A quick web search shows you can do this safely with a pressure cooker.
 
Why use glass? Just use a plastic jug with weights, and lower it into the school pool to show how it crushes when filled with air, but does not crush when filled with water...
 
Thanks .Scott for the quick reply. I know fiddling around with pressurized containers isn't the safest. I wasn't sure how high the pressure would need to be to achieve measurable results on something like a styrofoam cup. The demo needs to be visible which is why I thought a large relatively thick glass jug would work.I have seen demos like this that use styrofoam beads in a plastic water bottle pressurized with a bike pump but wondered if filling with water would be doable.
 
Oh, I misread your post. You want to pressurize a glass jug. I agree with @.Scott that is a bad idea. Don't you have a pool available?
 
Nope. No pool available. I'm trying to sort of duplicate that demo we've all seen where a styrofoam cup is attached to the outside of a submarine. The sub dives and returns to the surface. When the sub returns to the surface the cup has shrunk due to the pressure at depth.

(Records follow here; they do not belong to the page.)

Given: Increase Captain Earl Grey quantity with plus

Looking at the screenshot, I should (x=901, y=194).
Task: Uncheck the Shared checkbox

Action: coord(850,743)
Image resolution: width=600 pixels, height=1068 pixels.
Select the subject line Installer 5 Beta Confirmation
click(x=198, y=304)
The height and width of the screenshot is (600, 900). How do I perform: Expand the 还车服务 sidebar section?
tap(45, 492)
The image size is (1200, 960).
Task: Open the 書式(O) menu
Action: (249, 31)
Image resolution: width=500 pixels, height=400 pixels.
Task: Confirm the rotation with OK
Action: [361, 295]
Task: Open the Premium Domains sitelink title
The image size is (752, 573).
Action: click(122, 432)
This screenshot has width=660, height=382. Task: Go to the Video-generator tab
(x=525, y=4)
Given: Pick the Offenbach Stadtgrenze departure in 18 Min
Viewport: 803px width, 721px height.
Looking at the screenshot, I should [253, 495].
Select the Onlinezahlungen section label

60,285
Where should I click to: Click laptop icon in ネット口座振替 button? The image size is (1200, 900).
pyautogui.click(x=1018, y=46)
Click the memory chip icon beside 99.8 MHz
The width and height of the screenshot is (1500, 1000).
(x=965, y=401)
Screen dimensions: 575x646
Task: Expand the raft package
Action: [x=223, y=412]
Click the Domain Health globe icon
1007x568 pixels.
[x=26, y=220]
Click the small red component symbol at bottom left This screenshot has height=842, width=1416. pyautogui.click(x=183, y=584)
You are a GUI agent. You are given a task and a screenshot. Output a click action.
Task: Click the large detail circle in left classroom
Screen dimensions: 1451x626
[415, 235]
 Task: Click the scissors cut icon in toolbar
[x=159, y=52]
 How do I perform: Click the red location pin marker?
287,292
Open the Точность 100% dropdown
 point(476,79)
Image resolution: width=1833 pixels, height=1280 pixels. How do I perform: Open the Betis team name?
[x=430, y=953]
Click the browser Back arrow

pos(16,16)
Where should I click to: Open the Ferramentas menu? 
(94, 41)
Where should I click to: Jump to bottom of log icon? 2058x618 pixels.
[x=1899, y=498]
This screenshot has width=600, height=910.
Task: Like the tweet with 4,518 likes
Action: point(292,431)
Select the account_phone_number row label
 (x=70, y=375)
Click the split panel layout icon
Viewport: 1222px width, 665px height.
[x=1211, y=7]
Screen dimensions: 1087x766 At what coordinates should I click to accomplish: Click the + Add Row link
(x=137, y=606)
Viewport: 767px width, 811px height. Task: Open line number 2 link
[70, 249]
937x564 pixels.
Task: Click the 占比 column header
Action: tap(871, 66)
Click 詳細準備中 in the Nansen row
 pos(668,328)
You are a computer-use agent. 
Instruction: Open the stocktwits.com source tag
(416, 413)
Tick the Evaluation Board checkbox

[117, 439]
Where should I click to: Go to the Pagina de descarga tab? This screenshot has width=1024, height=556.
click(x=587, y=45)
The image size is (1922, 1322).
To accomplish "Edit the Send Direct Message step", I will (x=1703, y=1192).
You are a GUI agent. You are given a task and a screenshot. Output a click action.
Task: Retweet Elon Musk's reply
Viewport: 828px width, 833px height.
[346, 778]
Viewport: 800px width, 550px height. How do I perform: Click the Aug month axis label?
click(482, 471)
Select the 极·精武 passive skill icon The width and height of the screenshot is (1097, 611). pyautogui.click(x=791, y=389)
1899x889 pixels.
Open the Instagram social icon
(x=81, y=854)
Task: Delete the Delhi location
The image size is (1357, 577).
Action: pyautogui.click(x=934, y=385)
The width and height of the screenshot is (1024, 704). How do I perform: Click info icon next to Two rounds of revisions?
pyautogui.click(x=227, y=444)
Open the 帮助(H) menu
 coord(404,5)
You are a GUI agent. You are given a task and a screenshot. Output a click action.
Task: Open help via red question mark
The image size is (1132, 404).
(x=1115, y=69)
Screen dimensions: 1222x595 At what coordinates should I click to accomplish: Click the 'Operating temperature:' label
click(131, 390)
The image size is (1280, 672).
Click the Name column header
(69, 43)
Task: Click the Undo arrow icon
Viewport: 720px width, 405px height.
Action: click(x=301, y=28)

I'd like to build an apparatus to demonstrate this as part of an installation on a submarine at a museum. I picture kids decorating their little cups and then placing them in the vessel which seals (autoclave or pressure cooker style) and they watch as pressure is increased till the cup (which is visible) begins to compress. The vessel opens and the kids have a souvenir and hopefully some interest in finding out more.
 
Gersty said:
I picture kids decorating their little cups and then placing them in the vessel which seals (autoclave or pressure cooker style) and they watch as pressure is increased till the cup (which is visible) begins to compress.
The results from 2000 psi:
cups_545.jpg

http://oceanexplorer.noaa.gov/explorations/deepeast01/logs/sep14/media/cups.html

Even at half that pressure, an unplanned release could sent you pressure vessel rocketing across the room.